Editor,

One thing about getting old, particularly when you move in to your nineties is that you become a pathway of knowledge about the past years of our country.

You become an artist with the capability of painting a picture of the life and times that will be lost as will be the ability to let your decedents understand that period of time in America.

There is a saying "It was the best of times and the worst of times". Growing up in the "thirties" for me it was the best of times; I didn't know we were one step from poverty if my father lost his job. Even though I saw WWI veterans on the street selling pencils and apples for a penny or a nickel and three musicians walking down our street playing and than knocking on doors for coins I didn't appreciate the seriousness of what I saw.

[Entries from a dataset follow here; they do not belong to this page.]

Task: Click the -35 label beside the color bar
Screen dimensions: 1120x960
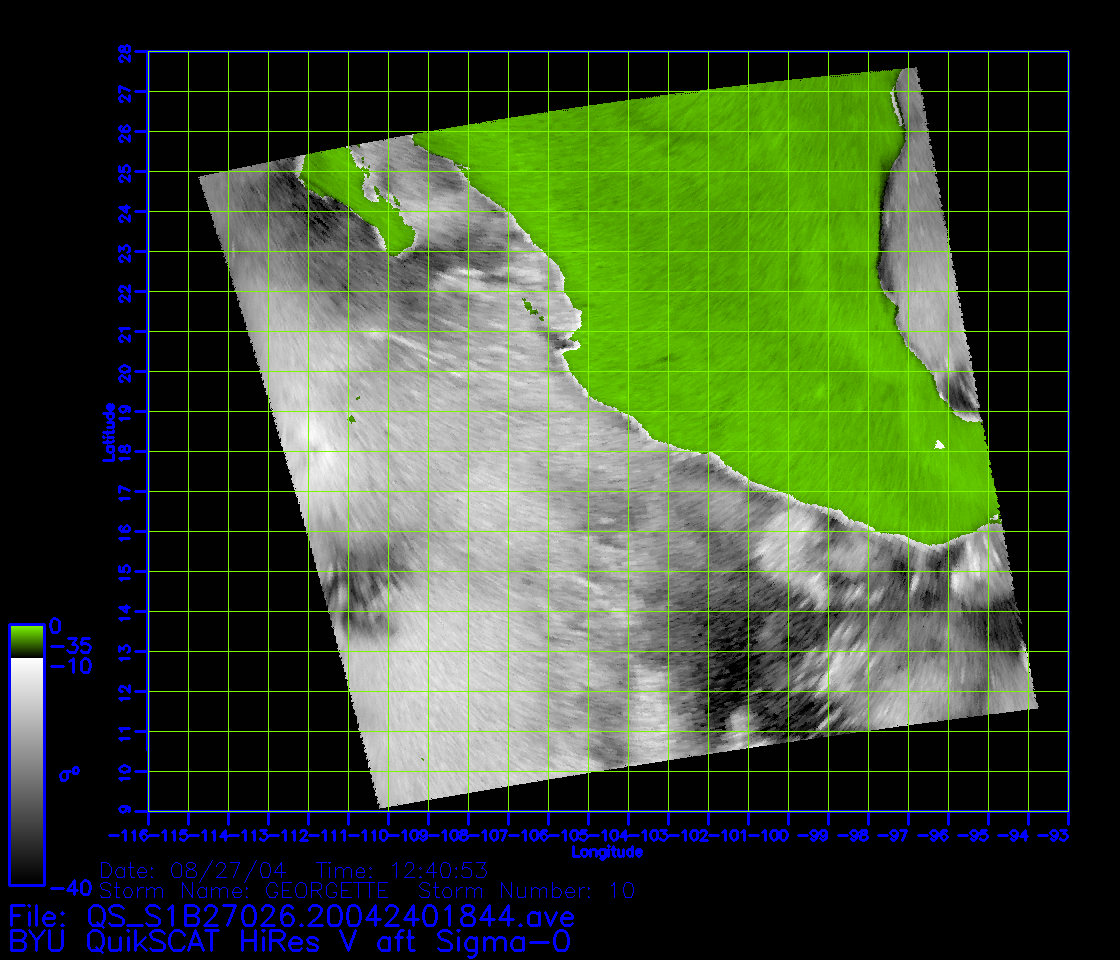Action: [x=70, y=646]
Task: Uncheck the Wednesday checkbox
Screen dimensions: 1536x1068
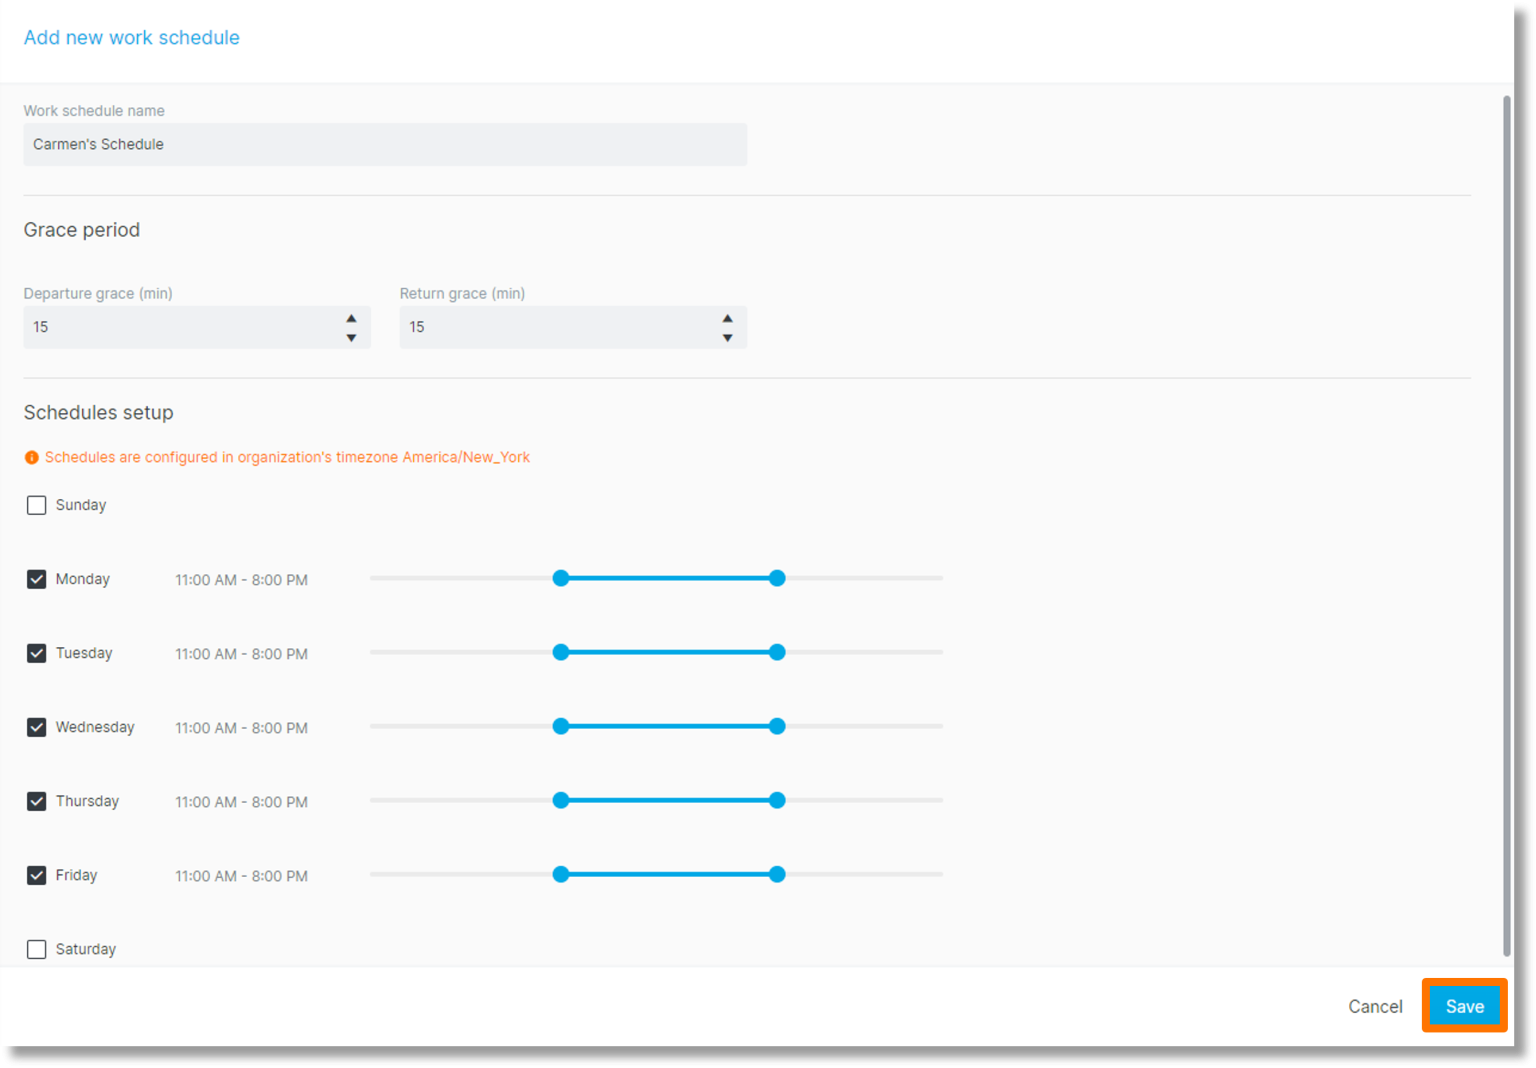Action: tap(37, 727)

Every Memorial Day (which always fell on May 30 regardless of the day of the week), there was a parade on Rockaway Blvd. though I didn't realize it at the time, I had the privilege of seeing Veterans of WWI, the Spanish American War and, one time, five Civil War Veterans, three Blue and two Gray.

It seemed life was good; we were really not aware of the hard times our country was experiencing. We knew our parents didn't have a lot of money but there was always twenty-five cents available for candy and the double feature movies on Saturday and Sunday. In the summer we could always spend several hours in the movies because the theaters were "air cooled" provided we didn't upset the matron and get thrown out.

We had our own team and played whatever seasonal sport was in vogue.

When our baseball lost its cover we taped it with friction tape or we nailed our bats together when they cracked.

Bats and balls cost at least a dollar each (Louisville Slugger bats cost at least two dollars).

Our parents worried about us during the summer months because of the threat of Polio; there was no vaccine at the time. But than everything changed on December 7, 1941 and the dark days came upon us.

Through May of 1942, we were retreating everywhere. There was a ray of hope in April 1942 when we bombed Tokyo and then came May and June 1942 when our Navy defeated the Japanese in the Battle of the Coral Sea and the Battle at Midway turning the enemy back in its attempt to capture Midway Island and than move on to take Hawaii That action involved what became known as the Great Mariannas Turkey Shoot when we shot down more than 300 enemy fliers most of whom had attacked Hawaii on Dec. 7.

Then, one day in the middle of Aug. 1945, I woke up before 6 a.m. to the sound of church bells everywhere and I heard train whistles from the coal yards.

I dressed and went outside; people were everywhere in the streets singing, dancing and crying. The war was over - our troops were coming home.

I'm sure that those of you, like me, who are in your nineties, remember all too well that period of your life and want your children and grandchildren to understand them as well.

Those are the years and tears that helped make our nation what it is today, the best place to live in all this world of ours!